Avec une telle base, la gestion des fournisseurs deviendrait plus simple : chaque tâche pourrait être attribuée au modèle le plus approprié – commercial ou open source – sans nécessiter de modifications importantes de l’infrastructure. Les contrats excluant l’accès aux API devraient être évités. L’USAI se transformerait d’une simple collection de robots en un tissu conjonctif pour les agents.

Le débat entre les solutions open source et commerciales est secondaire. La clé est de conserver le contrôle de la couche d’orchestration et de la piste d’audit, afin d’éviter la dépendance vis-à-vis d’un fournisseur unique. Les fournisseurs évolueront, mais les missions resteront les mêmes.

Comme l’a démontré l’Ukraine, la saturation est une doctrine efficace. Le champ de bataille est devenu un goulot d’étranglement, car un volume massif d’attaques peut submerger les capacités de l’adversaire. La réponse américaine doit être basée sur l’essaim, afin de comprimer les boucles de décision et de prendre l’avantage. La différence entre les assistants et les agents est significative : les assistants aident les humains à travailler plus vite, tandis que les agents accomplissent des missions de manière autonome.

Prenons l’exemple du traitement des mises à jour des autorisations de sécurité. Actuellement, les analystes passent des heures à vérifier les bases de données, à remplir des formulaires et à obtenir des approbations. Un essaim d’agents pourrait surveiller les dossiers du personnel, rassembler automatiquement les documents requis, pré-remplir les formulaires avec des sources citées, acheminer les demandes vers les examinateurs appropriés en fonction de leur disponibilité et suivre l’avancement des demandes. L’analyste se concentrerait alors sur la gestion des exceptions et le contrôle de la qualité.

La technologie existe : les modèles open source peuvent gérer des données classifiées sur des réseaux sécurisés, et les API commerciales offrent un raisonnement sophistiqué. L’architecture du plan de contrôle a fait ses preuves dans le secteur privé. Ce qui manque, c’est la volonté de passer des projets pilotes à une production à grande échelle.

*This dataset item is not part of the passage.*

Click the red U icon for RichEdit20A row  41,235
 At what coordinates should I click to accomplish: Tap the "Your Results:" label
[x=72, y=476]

Alors que les États-Unis débattent des termes contractuels et des architectures de test, les adversaires compressent leurs boucles de décision. Le choix est clair : continuer à admirer les interfaces de chat ou considérer le déploiement d’un corps d’agents comme un impératif opérationnel. Dans le domaine du combat numérique, comme dans le ciel ukrainien, celui qui contrôle le rythme contrôle le résultat.

L’essaim arrive. La seule question est de savoir si les États-Unis le lanceront ou se défendront contre lui.